Nada hay que no sea bueno sobre la escena sino la razón. Un hombre sin pasiones, ó que a todas las dominase, no podría allí
interesar a nadie; y ya se ha notado que un estoico en la tragedia sería un personaje insoportable, y en la comedia, cuando mas, haría reír.
El amor es el reinado de las mujeres: ellas son las que necesariamente dan en él la ley; porque según el orden de la naturaleza las pertenece la resistencia, y los hombres no pueden vencer esta resistencia sino a costa de su libertad. Un efecto de las piezas en que domina el amor, es pues entender el imperio del sexo, hacer de las casadas y de las solteras los preceptores del público, y darlas sobre los espectadores el mismo poder que tienen sobre sus maridos ó sus amantes. ¿Y pensamos que este orden no tenga inconvenientes, y que aumentando con tanto interés el ascendiente de las mujeres, serán los hombres mejor gobernados?
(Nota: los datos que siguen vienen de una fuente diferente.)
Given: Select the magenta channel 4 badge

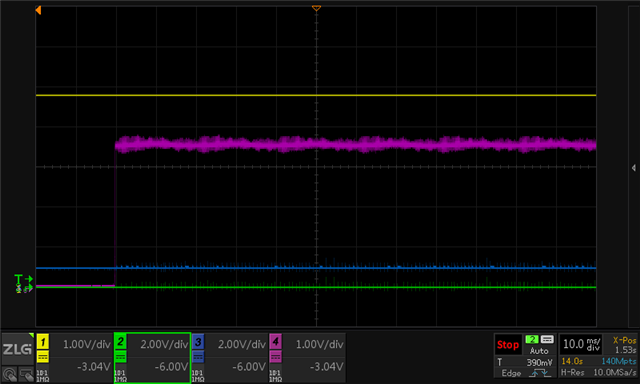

La misma causa que en nuestras piezas trágicas y cómicas da el ascendiente a las mujeres sobre los hombres, le da también a los jóvenes sobre los ancianos; y este es otro trastorno de las relaciones naturales, que no es menos reprensible, pues que estando allí siempre el interés por los amantes, se sigue de aquí que los personajes mas avanzados en edad nunca pueden hacer mas que papeles subalternos, donde para formar el nudo de la intriga sirve de obstáculo a los deseos de los jóvenes amantes, y entonces son aborrecibles; ó ellos mismos son enamorados.
En las tragedias se hace de ellos unos tiranos y usurpadores; en las comedias unos celosos, unos usureros, y unos padres insoportables contra quienes todo el mundo conspira para engañarlos. He aquí bajo que aspecto tan honroso se muestra a la vejez en el teatro: he aquí que respeto se inspira a los jóvenes hacia ella. Agradezcamos al ilustre autor de Zaira y Nanina el haber sustraído a este desprecio al venerable Lusiñan y al buen viejo Humbert. Hay algunos otros; pero ¿basta esto para detener el torrente de la preocupación pública, y para borrar el envilecimiento en que la mayor parte de los autores se complacen en mostrar la edad de la sabiduría, de la experiencia y de la autoridad? ¿Quién puede dudar que el hábito de ver siempre en los ancianos unos personajes odiosos en el teatro no ayude a menospreciarlos en la sociedad, y que a acostumbrándose a confundir a aquellos
que se ven en el mundo con los vejetes y los Don Roques de la comedia, no se desprecie a todos igualmente?